Descobrir isso de maneira lúdica e interativa é apenas huma das experiências que os visitantes do Museu da Língua Portuguesa descobrem em seus corredores. Não huma coleção de relíquias como a palavra "museu" pode fazer pensar… mas hum registro da natureza mutável da nossa língua. Huma viagem que vale a pena ser apreciada.

segunda-feira, 6 de julho de 2009

Sensação rosa


















Sempre fui hum entusiasta da arquitetura da língua... as palavras me fascinam. Gosto de brincar com elas. Esculpir huma frase... desenhar huma sentença... lapidar hum verso...

Mas a língua não é apenas o campo léxico. E verbos, objetos, substantivos ou adjetivos são o suficiente para exprimir huma idéia, mas muitas vezes são ainda pouco para detalhar huma sensação.

Eu percebi isso muito claramente quando huma amiga, há algum tempo atrás, tentava me descrever hum momento que ficou em sua memória... hum momento embaixo de hum ipê roxo quando o sol passava por trás de seus galhos. Suas flores cor de rosa refratando a luz do sol... inundando tudo com essa cor. Eu entendia tudo o que ela
escrevia... e podia ver, na minha mente, a cena. Mas era apenas hum quadro que se pintava... faltava algo. Então ela me disse que a sensação que ela teve no momento foi huma "sensação rosa"...

Era isso apenas... huma expressão que não faria sentido em nenhuma outra frase me fez quase experimentar a mesma sensação que ela teve. Huma sensação rosa... nada mais.

Parece algo tão inverossímil quanto Bilac ouvindo estrelas...

Mas quando penso nisso, até mesmo as letras incompreensíveis de Zé Ramalho parecem fazer sentido... Nem sempre as palavras estão ali para serem entendidas... mas talvez para serem sentidas também.

Nós, muitas vezes nos apegamos demais ao raciocínio e deixamos de lado intuição e sensibilidade. Não levamos em conta que razão e a emoção se completam, mas são antagônicos. É hum paradoxo... pois sem a razão ou a emoção o ser humano jamais teria evoluído. Foi a razão que fez o homem se inquietar com o mundo e fazer perguntas que o distanciavam dos outros animais... e a emoção o fez encontrar respostas onde nem haviam perguntas.

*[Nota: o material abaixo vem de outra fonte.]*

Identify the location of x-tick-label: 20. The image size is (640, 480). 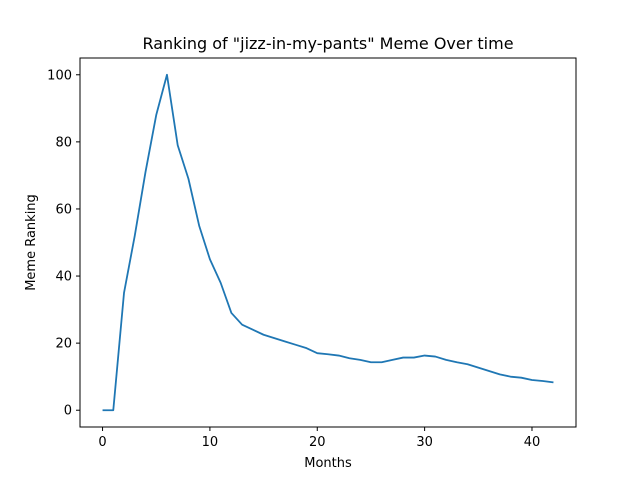
(318, 442).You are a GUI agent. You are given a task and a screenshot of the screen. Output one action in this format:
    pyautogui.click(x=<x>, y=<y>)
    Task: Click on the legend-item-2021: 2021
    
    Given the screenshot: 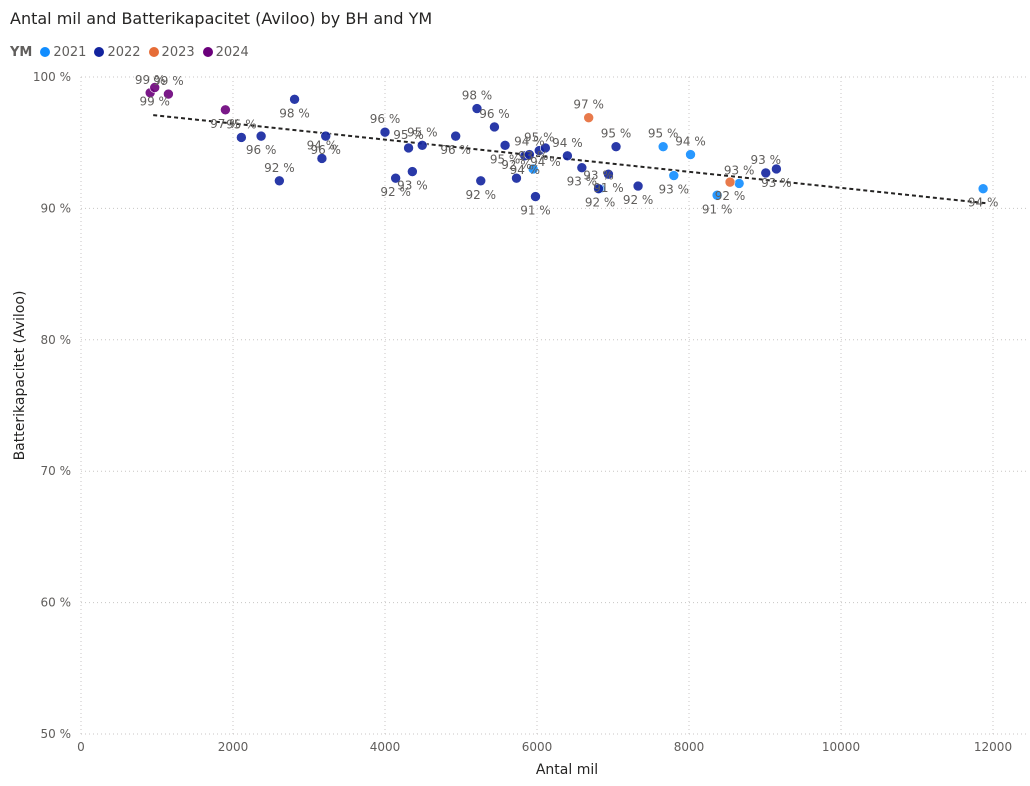 What is the action you would take?
    pyautogui.click(x=63, y=52)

Ouvir estrelas, então... e sentir palavras também...

domingo, 8 de junho de 2008

Esfinge


















Segredos...

Eu vejo a noite... imensa... escura... profunda...
E quero ser assim, insondável como a noite.
Ser grande e inefável como o vento que povoa a noite e faz a imaginação voar.
Mas por que?
O que nos faz buscar esse desejo de ser instigante porém inespugnável?
O que é velado é o que seduz?
Talvez...
O insondável é base da fantasia. Pois o que a imaginação procura é o que ela não conhece.
Todo mundo quer ser hum pouco esfinge. Todo mundo deseja ter algo a ser desvendado. Mas existem aqueles cujo segredo a ninguém importa... e aqueles que não têm segredo e o inventam para se sentir esfinge.

Segredo é sedução...
Mistério é fantasia...

E assim nasce o desejo... o desejo de ser misterioso e insondável como a noite.